DIRECTIONS: Scale the entries that begin at the line containing "has height=784, width=1562." and end after the line containing "Click the Bally", and write every one of those lines out again with its request. Multiply each coordinate in the answers by 2.2 and round to a whole number, rounding halves up, and omit the pictures.

SUPPLIED RECORDS:
■ ■ ■
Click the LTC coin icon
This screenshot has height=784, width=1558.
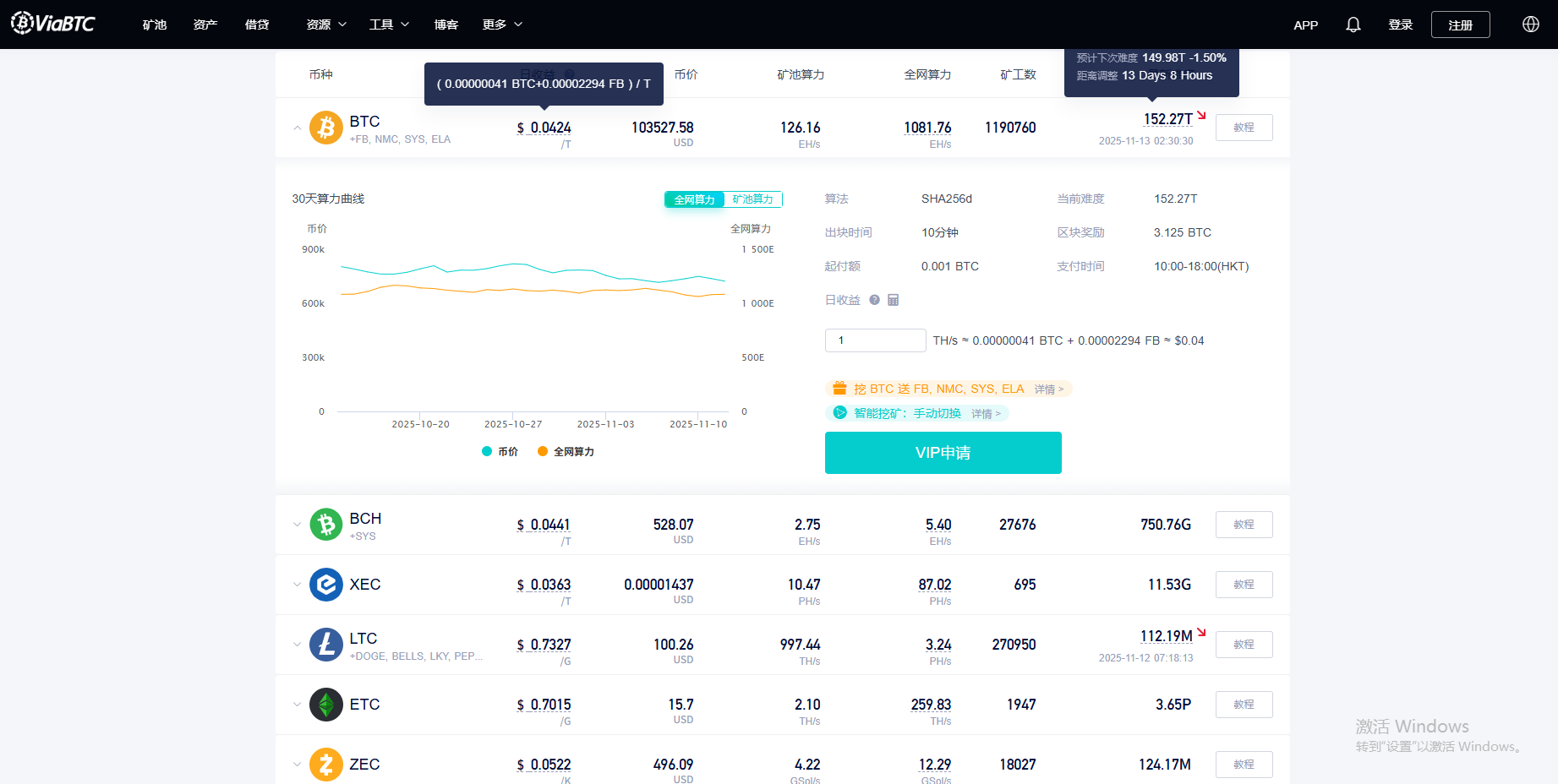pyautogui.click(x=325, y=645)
■ ■ ■
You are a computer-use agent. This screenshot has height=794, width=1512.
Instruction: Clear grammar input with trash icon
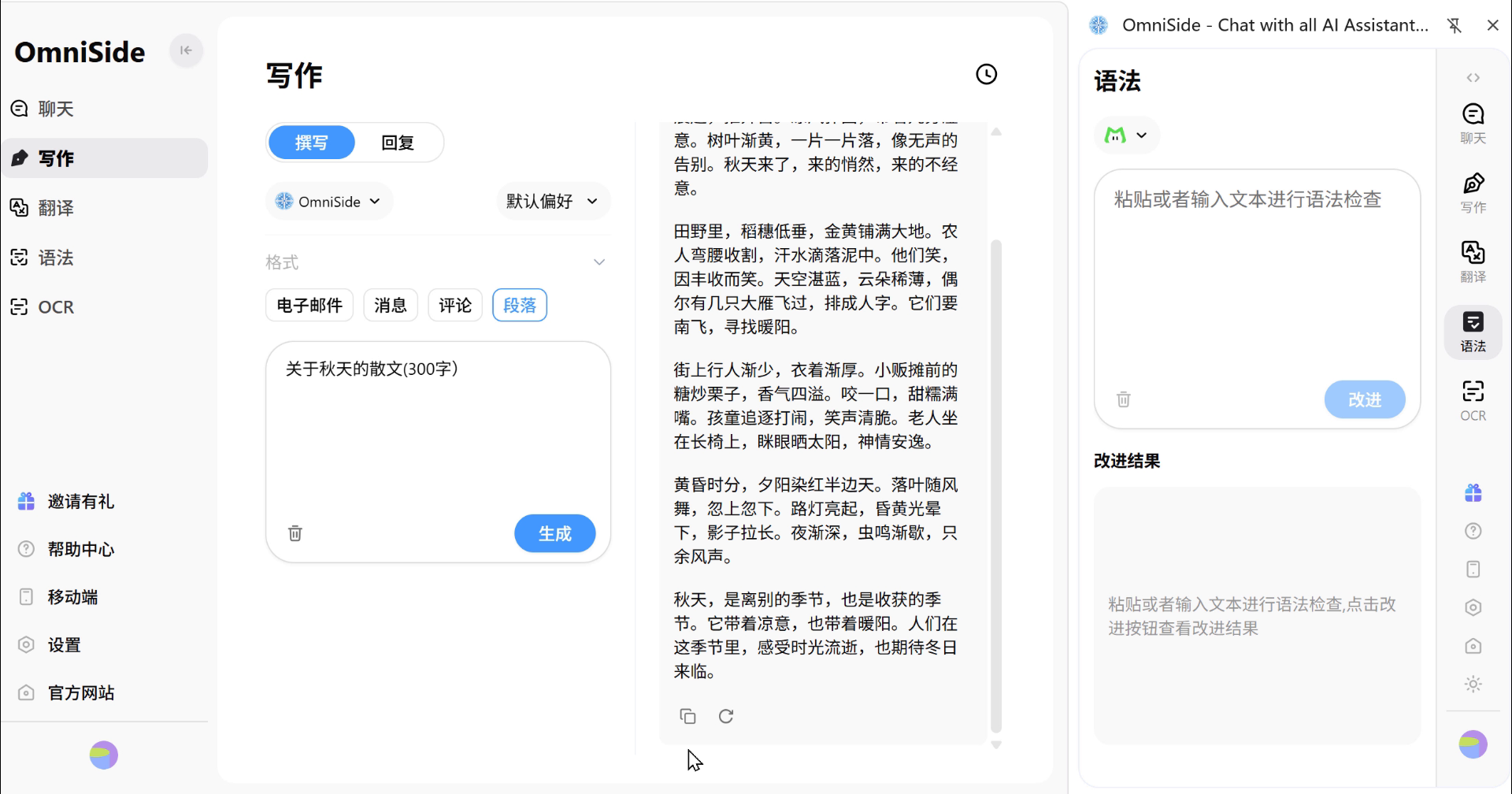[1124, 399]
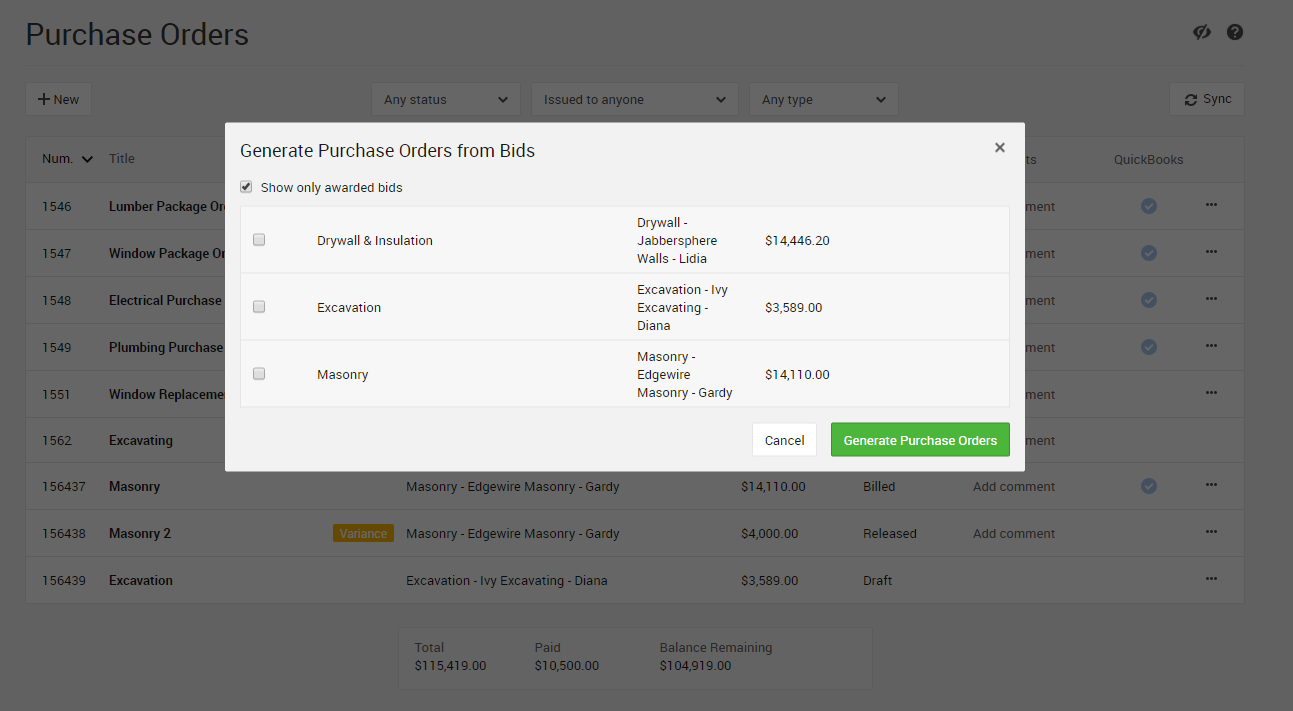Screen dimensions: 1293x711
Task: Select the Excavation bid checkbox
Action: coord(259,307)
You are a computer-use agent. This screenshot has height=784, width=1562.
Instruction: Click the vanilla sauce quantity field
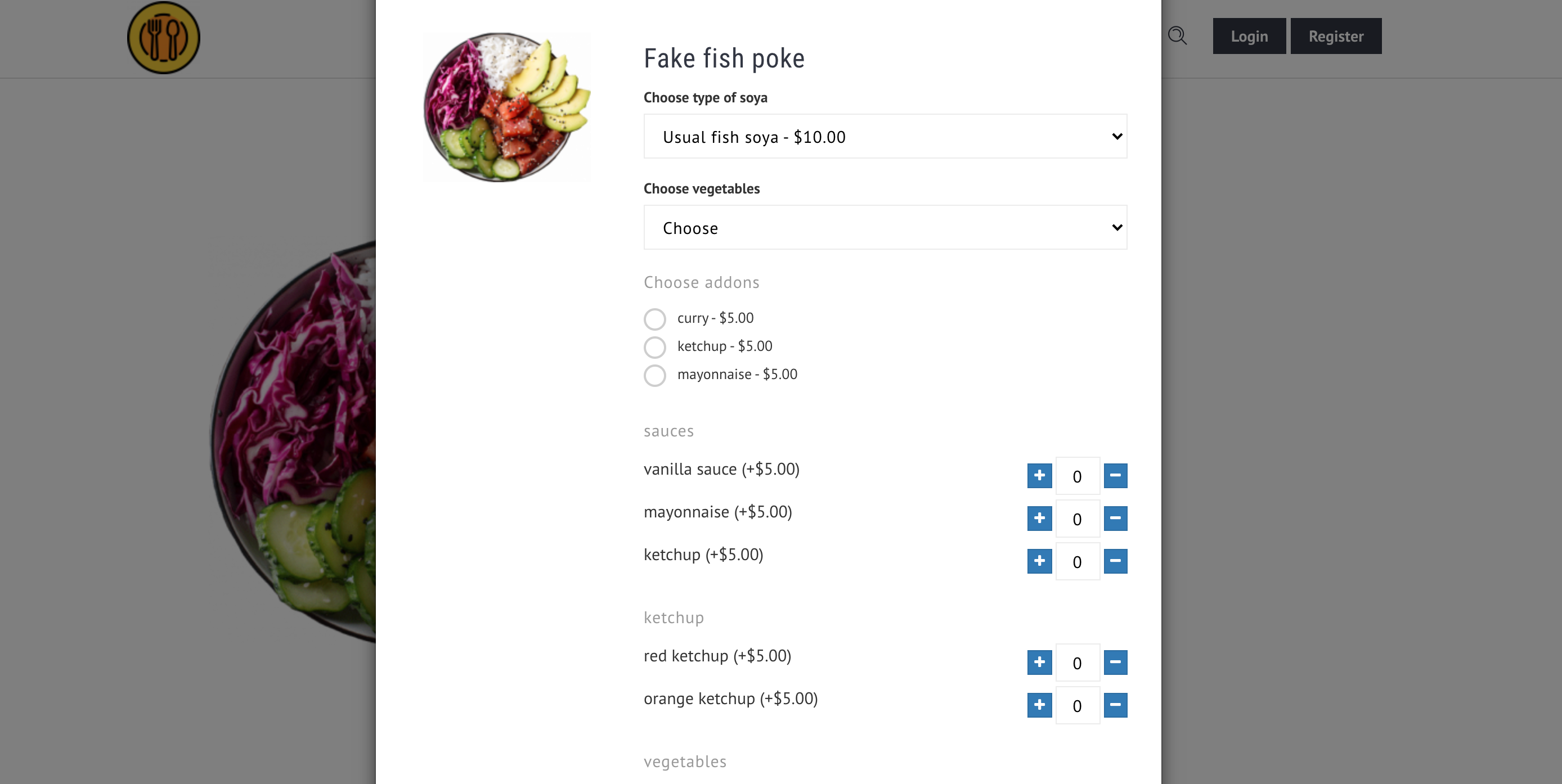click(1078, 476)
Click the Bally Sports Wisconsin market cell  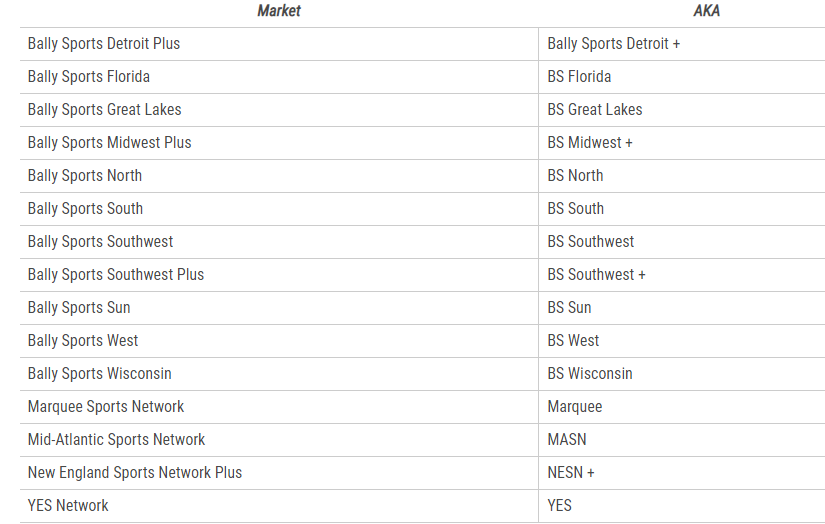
■ ■ ■
EXERCISE OUTPUT:
You are a computer-use agent. This screenshot has height=784, width=1562.
Instruction: Click the vanilla sauce quantity field
click(2372, 1047)
Click the Bally Sports Wisconsin market cell  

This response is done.